- **Work order**
Please repeat the listing exactly, with every line intact.

---------- Given entries

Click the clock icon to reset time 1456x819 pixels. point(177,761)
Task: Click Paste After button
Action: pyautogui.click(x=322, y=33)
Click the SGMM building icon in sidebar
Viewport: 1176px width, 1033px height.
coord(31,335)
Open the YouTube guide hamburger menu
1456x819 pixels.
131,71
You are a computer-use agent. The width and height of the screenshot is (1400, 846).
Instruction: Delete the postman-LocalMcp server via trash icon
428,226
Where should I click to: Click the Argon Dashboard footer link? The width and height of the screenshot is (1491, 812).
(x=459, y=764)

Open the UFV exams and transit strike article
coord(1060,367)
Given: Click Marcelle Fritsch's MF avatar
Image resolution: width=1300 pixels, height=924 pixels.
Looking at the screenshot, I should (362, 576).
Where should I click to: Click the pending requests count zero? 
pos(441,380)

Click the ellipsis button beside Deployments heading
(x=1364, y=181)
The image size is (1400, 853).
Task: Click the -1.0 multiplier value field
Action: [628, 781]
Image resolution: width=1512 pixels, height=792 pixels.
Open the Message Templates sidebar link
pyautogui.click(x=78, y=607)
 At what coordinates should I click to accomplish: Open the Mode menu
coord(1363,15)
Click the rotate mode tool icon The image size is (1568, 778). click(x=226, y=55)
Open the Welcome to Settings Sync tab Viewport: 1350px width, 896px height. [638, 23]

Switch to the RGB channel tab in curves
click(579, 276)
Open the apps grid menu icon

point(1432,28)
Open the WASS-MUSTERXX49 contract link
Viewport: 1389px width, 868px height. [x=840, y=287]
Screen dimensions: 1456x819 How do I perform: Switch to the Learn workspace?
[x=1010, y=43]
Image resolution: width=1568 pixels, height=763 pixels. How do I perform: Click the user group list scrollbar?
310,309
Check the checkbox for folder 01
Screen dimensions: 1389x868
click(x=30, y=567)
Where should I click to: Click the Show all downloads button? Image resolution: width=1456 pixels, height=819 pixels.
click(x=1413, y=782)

--------------------

- **Solution**
Click the clock icon to reset time 1456x819 pixels. point(177,761)
Task: Click Paste After button
Action: pyautogui.click(x=322, y=33)
Click the SGMM building icon in sidebar
Viewport: 1176px width, 1033px height.
coord(31,335)
Open the YouTube guide hamburger menu
1456x819 pixels.
131,71
You are a computer-use agent. The width and height of the screenshot is (1400, 846).
Instruction: Delete the postman-LocalMcp server via trash icon
428,226
Where should I click to: Click the Argon Dashboard footer link? The width and height of the screenshot is (1491, 812).
(x=459, y=764)

Open the UFV exams and transit strike article
coord(1060,367)
Given: Click Marcelle Fritsch's MF avatar
Image resolution: width=1300 pixels, height=924 pixels.
Looking at the screenshot, I should (362, 576).
Where should I click to: Click the pending requests count zero? 
pos(441,380)

Click the ellipsis button beside Deployments heading
(x=1364, y=181)
The image size is (1400, 853).
Task: Click the -1.0 multiplier value field
Action: [628, 781]
Image resolution: width=1512 pixels, height=792 pixels.
Open the Message Templates sidebar link
pyautogui.click(x=78, y=607)
 At what coordinates should I click to accomplish: Open the Mode menu
coord(1363,15)
Click the rotate mode tool icon The image size is (1568, 778). click(x=226, y=55)
Open the Welcome to Settings Sync tab Viewport: 1350px width, 896px height. [638, 23]

Switch to the RGB channel tab in curves
click(579, 276)
Open the apps grid menu icon

point(1432,28)
Open the WASS-MUSTERXX49 contract link
Viewport: 1389px width, 868px height. [x=840, y=287]
Screen dimensions: 1456x819 How do I perform: Switch to the Learn workspace?
[x=1010, y=43]
Image resolution: width=1568 pixels, height=763 pixels. How do I perform: Click the user group list scrollbar?
310,309
Check the checkbox for folder 01
Screen dimensions: 1389x868
click(x=30, y=567)
Where should I click to: Click the Show all downloads button? Image resolution: width=1456 pixels, height=819 pixels.
click(x=1413, y=782)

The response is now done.